Repurposing health wellness centers as genetic counseling centers

In 2018, the Indian government established 150,000 Health and Wellness Centers (HWCs) by transforming existing sub-centers and PHCs across India. Since then, these centers brought primary healthcare closer to the homes of people by providing both maternal and child health services and management of non-communicable diseases, including free essential drugs and diagnostic services (Lahariya 2020). The fundamental idea is to enable people and local communities to build high-quality health infrastructure. In the same milieu, Auxiliary Nursing Midwifery (ANM) and General Nursing Midwifery (GNM) can be trained by certified genetic counselors to provide quality GC at HWCs. This will not only bring credibility to counseling but would also ensure 24/7 access to people belonging to remote areas.

Conclusions

Counseling, community education, and awareness play a very important role in the successful implementation of SCD prevention programs. To ensure better acceptability, counseling and screening programs should be conducted in sync with cultural, social, and religious beliefs. GC can greatly reduce the SCD burden by seeking timely help and establishing lifelong treatment and care for patients with SCD. Importantly, counselors serve as a link between the patients and the healthcare system to ensure the effective management of SCD. Establishing genetic counseling services for the tribal communities at the premarital and prenatal levels would greatly help tribal populations at risk.
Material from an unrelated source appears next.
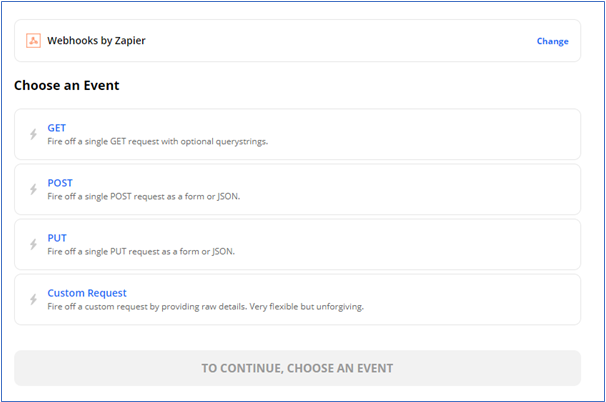Click the Custom Request description text

click(x=205, y=307)
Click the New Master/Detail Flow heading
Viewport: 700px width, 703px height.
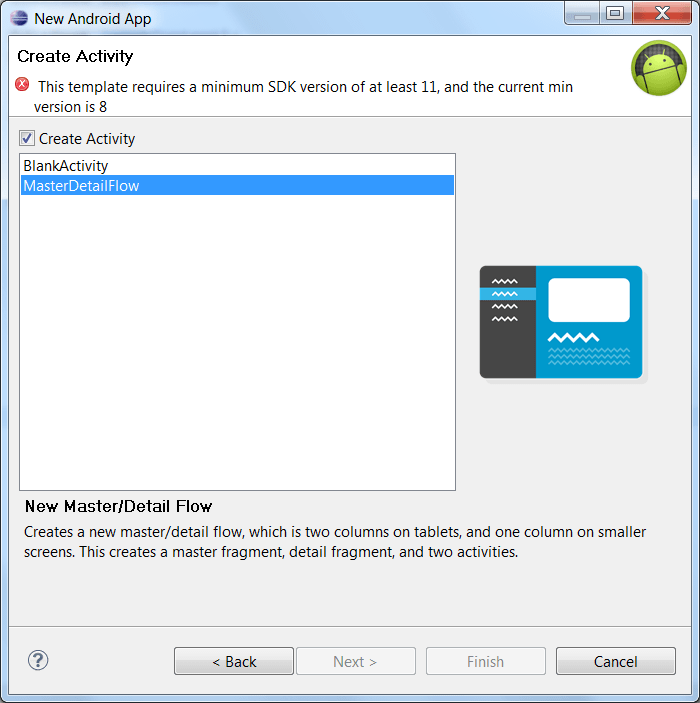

Taking lessons from developed countries, India needs to recognize, accept, and integrate GC into the routine clinical management of SCD. Sustained implementation of GC coupled with the establishment of permanent centers is required to reduce the overall SCD burden in India. Clearly, SCD has social and health implications for the patients, so the treatment and counseling of the person with SCD needs an approach focused on the prevention of these complications in an individualized way.